Baffling perhaps to medical doctors who have long dismissed ME/CFS, but not so much to researchers who have steadily been building a picture of what triggers this debilitating illness, nor to those who live with its unrelenting exhaustion every day.
Inside every cell are energy-making machines, the mitochondria, which power our cells, replenish our brains, and keep our muscles moving.
Now a new study from a team of US researchers adds evidence to a growing theory that malfunctioning mitochondria might be one potential cause of energy-limiting illnesses such as ME/CFS and long COVID.
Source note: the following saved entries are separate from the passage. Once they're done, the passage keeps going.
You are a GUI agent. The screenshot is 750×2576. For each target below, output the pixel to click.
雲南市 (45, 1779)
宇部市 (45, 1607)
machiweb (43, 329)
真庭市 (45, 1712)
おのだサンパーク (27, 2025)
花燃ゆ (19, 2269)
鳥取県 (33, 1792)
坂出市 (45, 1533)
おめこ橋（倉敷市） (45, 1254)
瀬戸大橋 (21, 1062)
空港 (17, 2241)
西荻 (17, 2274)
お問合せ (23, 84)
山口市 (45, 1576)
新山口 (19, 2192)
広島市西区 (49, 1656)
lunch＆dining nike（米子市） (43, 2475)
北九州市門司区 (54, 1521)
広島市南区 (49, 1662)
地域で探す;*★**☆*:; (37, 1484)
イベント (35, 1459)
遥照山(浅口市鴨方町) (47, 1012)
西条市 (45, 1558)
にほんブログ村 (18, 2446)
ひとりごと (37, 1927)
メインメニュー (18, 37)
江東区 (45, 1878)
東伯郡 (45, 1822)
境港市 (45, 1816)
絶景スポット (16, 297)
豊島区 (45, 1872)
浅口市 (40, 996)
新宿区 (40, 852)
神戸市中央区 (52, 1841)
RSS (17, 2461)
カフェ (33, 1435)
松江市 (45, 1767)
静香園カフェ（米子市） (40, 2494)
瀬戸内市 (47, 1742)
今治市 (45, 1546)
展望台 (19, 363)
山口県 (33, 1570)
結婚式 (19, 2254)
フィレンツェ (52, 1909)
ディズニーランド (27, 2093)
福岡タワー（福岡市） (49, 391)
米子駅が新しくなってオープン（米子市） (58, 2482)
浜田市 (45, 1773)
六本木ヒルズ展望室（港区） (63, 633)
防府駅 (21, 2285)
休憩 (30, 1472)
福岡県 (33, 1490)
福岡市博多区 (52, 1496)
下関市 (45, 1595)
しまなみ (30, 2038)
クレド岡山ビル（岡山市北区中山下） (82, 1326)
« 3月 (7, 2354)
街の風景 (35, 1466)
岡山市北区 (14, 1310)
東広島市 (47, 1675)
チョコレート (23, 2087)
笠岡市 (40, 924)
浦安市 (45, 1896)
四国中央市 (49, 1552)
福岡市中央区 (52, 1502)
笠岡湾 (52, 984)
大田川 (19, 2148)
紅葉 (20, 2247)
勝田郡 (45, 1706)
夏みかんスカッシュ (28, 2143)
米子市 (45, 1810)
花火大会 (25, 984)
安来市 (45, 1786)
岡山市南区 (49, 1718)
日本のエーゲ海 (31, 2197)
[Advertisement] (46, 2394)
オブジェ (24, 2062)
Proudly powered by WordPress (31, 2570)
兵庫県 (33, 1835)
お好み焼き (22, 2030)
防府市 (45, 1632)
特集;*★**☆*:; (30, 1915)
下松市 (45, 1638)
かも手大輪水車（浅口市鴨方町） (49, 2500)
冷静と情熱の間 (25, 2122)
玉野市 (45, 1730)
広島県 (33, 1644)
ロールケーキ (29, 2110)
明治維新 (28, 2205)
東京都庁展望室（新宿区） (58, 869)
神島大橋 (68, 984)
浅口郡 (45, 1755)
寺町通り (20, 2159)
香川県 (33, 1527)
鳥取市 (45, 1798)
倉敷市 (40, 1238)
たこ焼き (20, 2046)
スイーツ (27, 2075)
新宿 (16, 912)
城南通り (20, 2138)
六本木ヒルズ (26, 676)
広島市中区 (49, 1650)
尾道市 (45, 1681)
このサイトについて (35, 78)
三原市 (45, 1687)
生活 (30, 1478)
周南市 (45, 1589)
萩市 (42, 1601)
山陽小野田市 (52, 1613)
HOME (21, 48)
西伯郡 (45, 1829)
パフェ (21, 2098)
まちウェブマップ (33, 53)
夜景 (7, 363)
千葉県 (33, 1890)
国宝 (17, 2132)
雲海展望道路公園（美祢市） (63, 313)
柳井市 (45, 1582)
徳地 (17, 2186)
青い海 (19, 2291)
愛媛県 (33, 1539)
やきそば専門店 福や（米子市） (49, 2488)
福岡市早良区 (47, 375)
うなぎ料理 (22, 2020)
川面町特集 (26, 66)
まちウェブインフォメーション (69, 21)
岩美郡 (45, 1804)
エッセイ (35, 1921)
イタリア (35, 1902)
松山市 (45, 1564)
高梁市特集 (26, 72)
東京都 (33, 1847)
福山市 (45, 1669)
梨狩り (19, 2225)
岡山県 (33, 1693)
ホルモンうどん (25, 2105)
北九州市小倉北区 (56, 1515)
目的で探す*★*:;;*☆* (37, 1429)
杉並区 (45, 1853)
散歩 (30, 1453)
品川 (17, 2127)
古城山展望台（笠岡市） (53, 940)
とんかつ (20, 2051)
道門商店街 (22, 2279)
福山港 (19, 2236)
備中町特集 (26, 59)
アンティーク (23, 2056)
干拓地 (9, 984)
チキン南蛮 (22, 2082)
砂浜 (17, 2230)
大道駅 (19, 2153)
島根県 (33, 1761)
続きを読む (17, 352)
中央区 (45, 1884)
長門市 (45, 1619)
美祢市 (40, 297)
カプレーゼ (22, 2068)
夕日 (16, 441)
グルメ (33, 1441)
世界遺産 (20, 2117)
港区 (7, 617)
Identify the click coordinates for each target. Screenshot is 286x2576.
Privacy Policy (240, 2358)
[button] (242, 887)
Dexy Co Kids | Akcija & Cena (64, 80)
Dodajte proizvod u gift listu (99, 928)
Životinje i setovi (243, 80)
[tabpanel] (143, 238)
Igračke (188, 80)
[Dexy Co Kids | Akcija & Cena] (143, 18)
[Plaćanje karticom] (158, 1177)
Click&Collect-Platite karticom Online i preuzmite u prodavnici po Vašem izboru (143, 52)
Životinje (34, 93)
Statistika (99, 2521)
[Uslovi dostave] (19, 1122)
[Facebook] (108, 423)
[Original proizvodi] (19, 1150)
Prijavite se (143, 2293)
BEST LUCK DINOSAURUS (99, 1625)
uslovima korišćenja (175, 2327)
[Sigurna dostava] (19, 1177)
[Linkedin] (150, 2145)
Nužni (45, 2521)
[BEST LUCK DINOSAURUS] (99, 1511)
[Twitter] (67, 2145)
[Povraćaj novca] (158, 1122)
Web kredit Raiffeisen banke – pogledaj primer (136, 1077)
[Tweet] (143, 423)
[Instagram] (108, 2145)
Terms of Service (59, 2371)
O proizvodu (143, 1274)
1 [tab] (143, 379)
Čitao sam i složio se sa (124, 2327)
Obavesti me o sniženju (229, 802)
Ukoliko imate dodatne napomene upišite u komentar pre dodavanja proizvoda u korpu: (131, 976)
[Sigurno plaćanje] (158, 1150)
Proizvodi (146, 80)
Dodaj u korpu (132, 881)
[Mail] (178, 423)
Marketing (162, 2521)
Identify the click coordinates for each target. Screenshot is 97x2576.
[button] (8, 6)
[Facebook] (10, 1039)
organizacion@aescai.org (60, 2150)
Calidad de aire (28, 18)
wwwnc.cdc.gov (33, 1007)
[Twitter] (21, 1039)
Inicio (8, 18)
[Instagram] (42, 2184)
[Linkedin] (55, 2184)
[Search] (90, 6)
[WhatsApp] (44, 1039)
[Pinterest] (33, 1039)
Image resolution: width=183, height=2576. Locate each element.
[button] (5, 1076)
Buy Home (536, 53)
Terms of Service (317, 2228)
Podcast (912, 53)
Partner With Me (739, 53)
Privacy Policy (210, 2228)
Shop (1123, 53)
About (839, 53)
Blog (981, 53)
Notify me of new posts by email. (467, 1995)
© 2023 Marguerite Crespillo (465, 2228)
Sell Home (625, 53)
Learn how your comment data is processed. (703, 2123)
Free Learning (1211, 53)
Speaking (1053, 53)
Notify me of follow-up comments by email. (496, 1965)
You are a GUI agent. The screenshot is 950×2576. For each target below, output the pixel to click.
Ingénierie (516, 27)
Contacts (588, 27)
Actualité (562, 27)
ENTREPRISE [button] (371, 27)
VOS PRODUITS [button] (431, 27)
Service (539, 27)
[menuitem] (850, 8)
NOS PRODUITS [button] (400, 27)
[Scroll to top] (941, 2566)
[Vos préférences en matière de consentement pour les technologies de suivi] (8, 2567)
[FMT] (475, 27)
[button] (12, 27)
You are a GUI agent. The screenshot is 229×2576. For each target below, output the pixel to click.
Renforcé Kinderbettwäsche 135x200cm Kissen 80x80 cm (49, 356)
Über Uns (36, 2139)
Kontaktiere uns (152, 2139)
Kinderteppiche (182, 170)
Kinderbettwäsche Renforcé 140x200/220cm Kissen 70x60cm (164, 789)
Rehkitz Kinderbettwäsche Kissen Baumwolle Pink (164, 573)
People living with ME/CFS often describe feeling utterly depleted or sapped of energy like a dead battery. Unlike every day tiredness, chronic fatigue syndrome doesn't ease with sleep, and often it gets worse with exercise, not better.
Investigating one case of chronic fatigue, Paul Hwang, a physician-scientist at the US National Heart, Lung, and Blood Institute, and colleagues stumbled upon a forgotten protein found at oddly high levels in the woman's cells.
Viruses and inflammation can damage mitochondria, two possible ways of creating energy production problems that deplete cells of fuel. But exact mechanisms of how mitochondria crumble remain unclear.
The suspect protein in this case, called WASF3, had been linked to chronic fatigue syndrome before, in a 2011 meta-analysis that no one had followed up on. A study of the woman's blood supported suspicions that symptoms of extreme fatigue were linked with an overexpression of the protein.
In experiments with cultured cells, Hwang and colleagues found that WASF3 disrupted mitochondrial function by interfering with protein complexes that usually unite to support energy production. The cells' mitochondria used less oxygen and produced less energy.
Mice engineered to overexpress WASF3 also had dysfunctional mitochondria, and their muscles fatigued quickly on exercise tests too.
This echoed the results of tests on the 38-year-old woman's muscles, which revealed her mitochondria were abnormally slow to replenish energy stores after brief exercise.
And when Hwang and colleagues went looking for WASF3 in muscle samples of 14 people with ME/CFS, they found its levels elevated again. Compared to 10 healthy controls, people with ME/CFS also had lower levels of the mitochondrial protein complexes in their muscle cells.
"Our study provides a molecular explanation for the patient's bioenergetic deficiency, which may be applicable to not only ME/CFS but also other conditions that feature chronic fatigue such as long COVID," Huang and colleagues write in their published paper.
As for how WASF3 becomes elevated, the researchers have a few ideas from their study. They think too much WASF3 protein might be the result of stress on the mitochondria's close companion, the endoplasmic reticulum.
The endoplasmic reticulum (ER) is responsible for folding and packaging proteins, and viral infections have been reported to trigger ER stress responses.
Muscle biopsy samples from the cohort of people with ME/CFS had biochemical markers of ER stress, and so did the woman's cells.
Inducing ER stress in mice sent WASF3 levels rising, while treating cells with a drug that inhibits ER stress lowered WASF3 levels – and importantly, restored mitochondrial function.
While more research is needed to confirm these links, the study is an encouraging step towards pinning down the underlying causes of ME/CFS, and designing therapies to treat it.
For too long this devastating illness has been overlooked, so all of those research avenues are worth pursuing until we understand more.
The study has been published in PNAS.